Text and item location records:
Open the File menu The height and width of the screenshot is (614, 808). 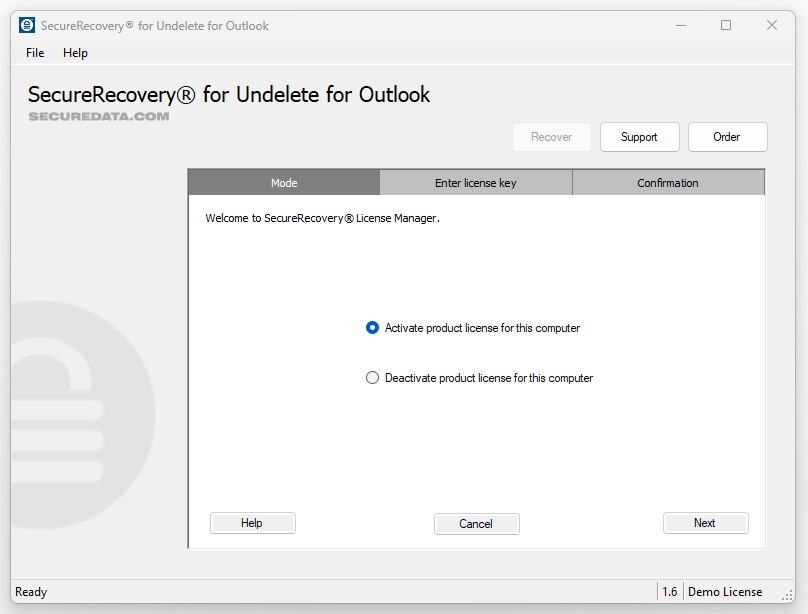(x=35, y=53)
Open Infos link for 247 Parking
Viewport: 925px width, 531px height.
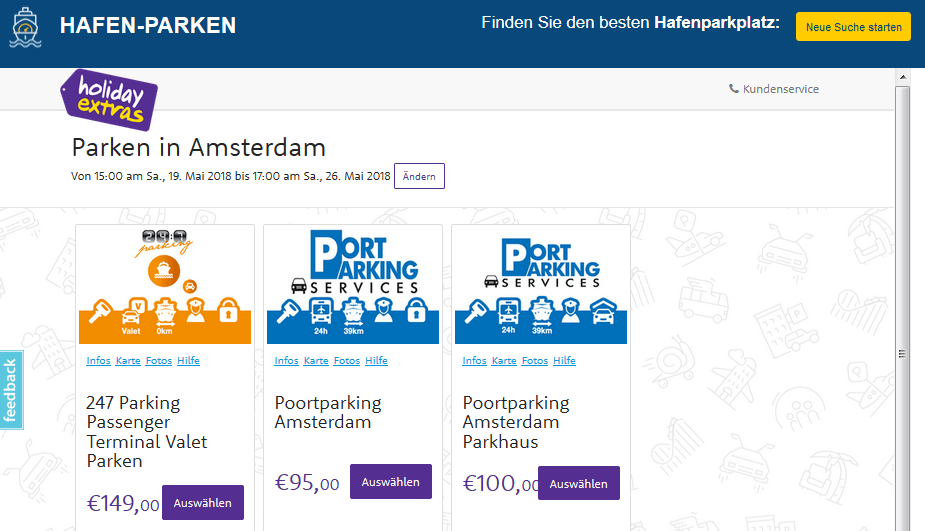(x=99, y=360)
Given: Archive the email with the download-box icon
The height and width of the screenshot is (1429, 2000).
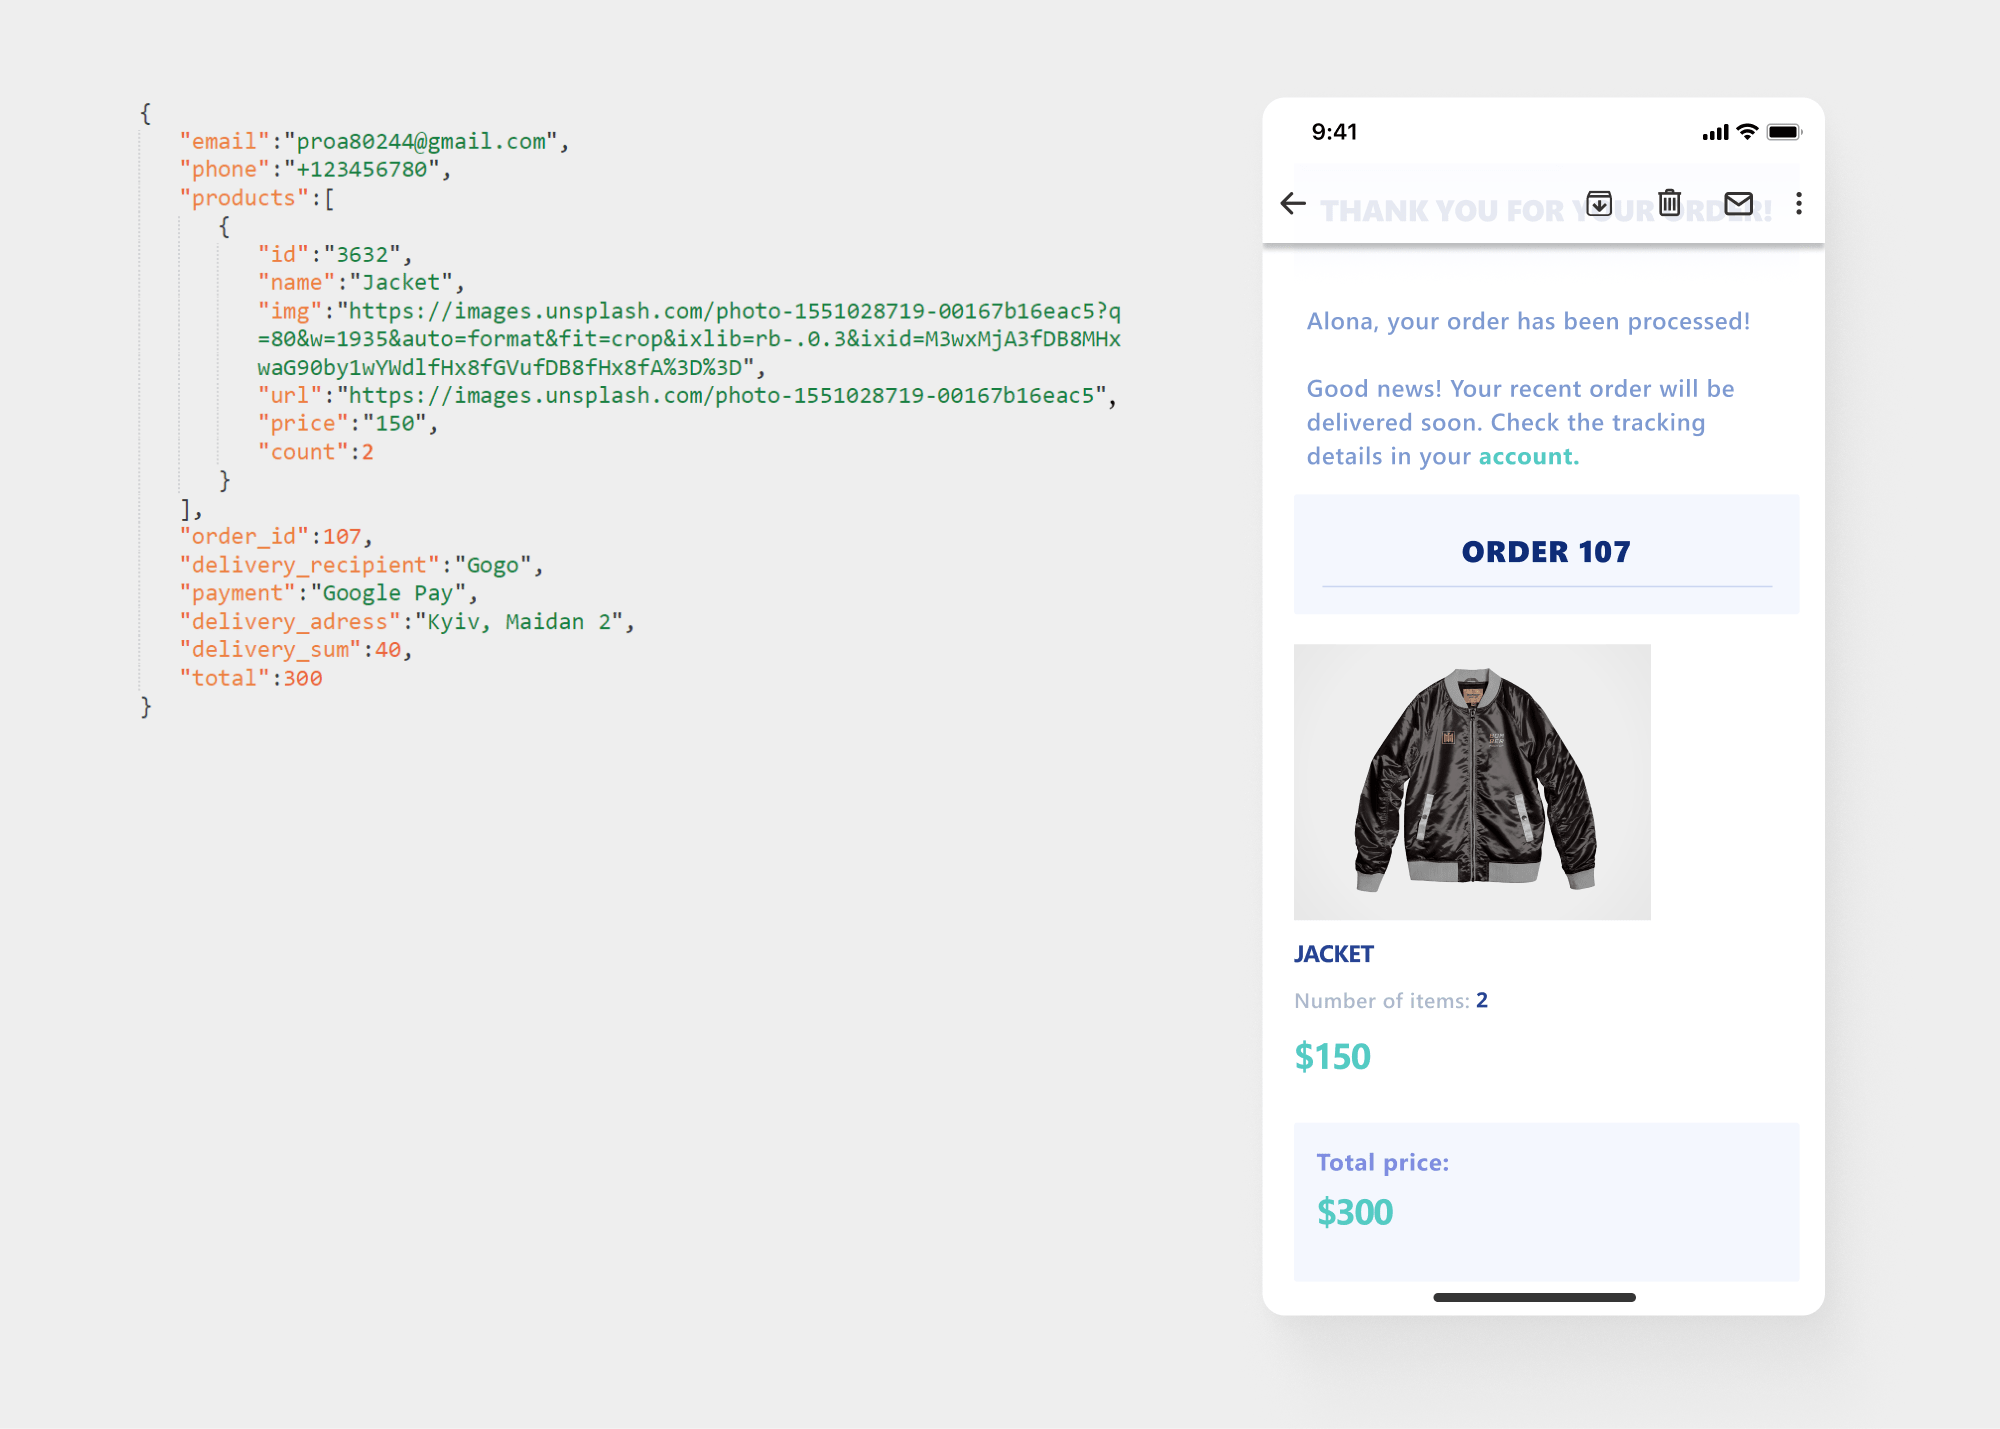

EXERCISE DETAILS:
Copy out the records from the line with "Open Infos link for 247 Parking" through the end of the records, requests included, and shift each answer's coordinates by adding 99 to every number. Omit the pictures.

COMPLETE ANSWER:
Open Infos link for 247 Parking
Viewport: 925px width, 531px height.
(x=198, y=459)
Given: Archive the email with the download-box icon
The height and width of the screenshot is (1429, 2000).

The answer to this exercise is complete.